▶ _Written request_:
Render every line of the material below as a numbered list, leaving out any blank lines.

Start of Exercise materials

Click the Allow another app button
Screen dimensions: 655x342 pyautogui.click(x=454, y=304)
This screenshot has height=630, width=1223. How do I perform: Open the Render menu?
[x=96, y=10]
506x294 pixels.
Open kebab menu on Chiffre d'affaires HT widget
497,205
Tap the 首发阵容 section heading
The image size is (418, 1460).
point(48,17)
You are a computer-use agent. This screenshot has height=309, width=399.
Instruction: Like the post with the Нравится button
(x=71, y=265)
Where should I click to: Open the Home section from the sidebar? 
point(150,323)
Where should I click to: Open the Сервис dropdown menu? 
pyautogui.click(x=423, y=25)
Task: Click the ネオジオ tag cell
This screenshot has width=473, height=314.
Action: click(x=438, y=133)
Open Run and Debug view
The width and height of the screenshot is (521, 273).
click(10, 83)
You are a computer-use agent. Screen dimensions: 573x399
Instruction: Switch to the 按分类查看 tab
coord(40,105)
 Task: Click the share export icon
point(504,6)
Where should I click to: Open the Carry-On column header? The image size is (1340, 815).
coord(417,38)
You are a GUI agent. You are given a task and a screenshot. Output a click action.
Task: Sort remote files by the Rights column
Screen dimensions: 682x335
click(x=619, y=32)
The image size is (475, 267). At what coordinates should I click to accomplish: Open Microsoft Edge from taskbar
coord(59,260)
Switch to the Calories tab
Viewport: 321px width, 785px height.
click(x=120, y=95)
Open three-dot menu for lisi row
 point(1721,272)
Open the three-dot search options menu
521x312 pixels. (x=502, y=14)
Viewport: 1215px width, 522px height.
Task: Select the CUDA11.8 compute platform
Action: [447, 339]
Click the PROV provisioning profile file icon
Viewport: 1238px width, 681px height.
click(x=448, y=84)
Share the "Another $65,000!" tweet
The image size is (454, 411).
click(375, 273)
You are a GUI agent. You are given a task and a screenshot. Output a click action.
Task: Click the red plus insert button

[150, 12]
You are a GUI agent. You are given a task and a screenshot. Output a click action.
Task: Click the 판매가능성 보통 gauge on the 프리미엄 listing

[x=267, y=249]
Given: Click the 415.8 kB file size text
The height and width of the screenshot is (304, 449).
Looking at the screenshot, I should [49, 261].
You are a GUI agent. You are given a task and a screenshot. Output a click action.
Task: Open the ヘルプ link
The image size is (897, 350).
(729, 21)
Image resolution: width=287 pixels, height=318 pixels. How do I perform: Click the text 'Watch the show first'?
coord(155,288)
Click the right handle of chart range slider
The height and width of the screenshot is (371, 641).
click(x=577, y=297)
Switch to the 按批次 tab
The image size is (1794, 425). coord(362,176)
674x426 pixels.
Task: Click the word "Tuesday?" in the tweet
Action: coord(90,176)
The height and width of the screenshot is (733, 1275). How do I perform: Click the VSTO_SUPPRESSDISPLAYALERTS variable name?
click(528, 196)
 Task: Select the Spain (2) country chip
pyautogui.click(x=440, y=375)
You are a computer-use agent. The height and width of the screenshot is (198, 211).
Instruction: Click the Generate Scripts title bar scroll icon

End of Exercise materials

▶ _Response to the task_:
1. Click the Allow another app button
2. Screen dimensions: 655x342 pyautogui.click(x=454, y=304)
3. This screenshot has height=630, width=1223. How do I perform: Open the Render menu?
4. [x=96, y=10]
5. 506x294 pixels.
6. Open kebab menu on Chiffre d'affaires HT widget
7. 497,205
8. Tap the 首发阵容 section heading
9. The image size is (418, 1460).
10. point(48,17)
11. You are a computer-use agent. This screenshot has height=309, width=399.
12. Instruction: Like the post with the Нравится button
13. (x=71, y=265)
14. Where should I click to: Open the Home section from the sidebar? 
15. point(150,323)
16. Where should I click to: Open the Сервис dropdown menu? 
17. pyautogui.click(x=423, y=25)
18. Task: Click the ネオジオ tag cell
19. This screenshot has width=473, height=314.
20. Action: click(x=438, y=133)
21. Open Run and Debug view
22. The width and height of the screenshot is (521, 273).
23. click(10, 83)
24. You are a computer-use agent. Screen dimensions: 573x399
25. Instruction: Switch to the 按分类查看 tab
26. coord(40,105)
27.  Task: Click the share export icon
28. point(504,6)
29. Where should I click to: Open the Carry-On column header? The image size is (1340, 815).
30. coord(417,38)
31. You are a GUI agent. You are given a task and a screenshot. Output a click action.
32. Task: Sort remote files by the Rights column
33. Screen dimensions: 682x335
34. click(x=619, y=32)
35. The image size is (475, 267). At what coordinates should I click to accomplish: Open Microsoft Edge from taskbar
36. coord(59,260)
37. Switch to the Calories tab
38. Viewport: 321px width, 785px height.
39. click(x=120, y=95)
40. Open three-dot menu for lisi row
41.  point(1721,272)
42. Open the three-dot search options menu
43. 521x312 pixels. (x=502, y=14)
44. Viewport: 1215px width, 522px height.
45. Task: Select the CUDA11.8 compute platform
46. Action: [447, 339]
47. Click the PROV provisioning profile file icon
48. Viewport: 1238px width, 681px height.
49. click(x=448, y=84)
50. Share the "Another $65,000!" tweet
51. The image size is (454, 411).
52. click(375, 273)
53. You are a GUI agent. You are given a task and a screenshot. Output a click action.
54. Task: Click the red plus insert button
55. [150, 12]
56. You are a GUI agent. You are given a task and a screenshot. Output a click action.
57. Task: Click the 판매가능성 보통 gauge on the 프리미엄 listing
58. [x=267, y=249]
59. Given: Click the 415.8 kB file size text
60. The height and width of the screenshot is (304, 449).
61. Looking at the screenshot, I should [49, 261].
62. You are a GUI agent. You are given a task and a screenshot. Output a click action.
63. Task: Open the ヘルプ link
64. The image size is (897, 350).
65. (729, 21)
66. Image resolution: width=287 pixels, height=318 pixels. How do I perform: Click the text 'Watch the show first'?
67. coord(155,288)
68. Click the right handle of chart range slider
69. The height and width of the screenshot is (371, 641).
70. click(x=577, y=297)
71. Switch to the 按批次 tab
72. The image size is (1794, 425). coord(362,176)
73. 674x426 pixels.
74. Task: Click the word "Tuesday?" in the tweet
75. Action: coord(90,176)
76. The height and width of the screenshot is (733, 1275). How do I perform: Click the VSTO_SUPPRESSDISPLAYALERTS variable name?
77. click(528, 196)
78.  Task: Select the Spain (2) country chip
79. pyautogui.click(x=440, y=375)
80. You are a computer-use agent. The height and width of the screenshot is (198, 211).
81. Instruction: Click the Generate Scripts title bar scroll icon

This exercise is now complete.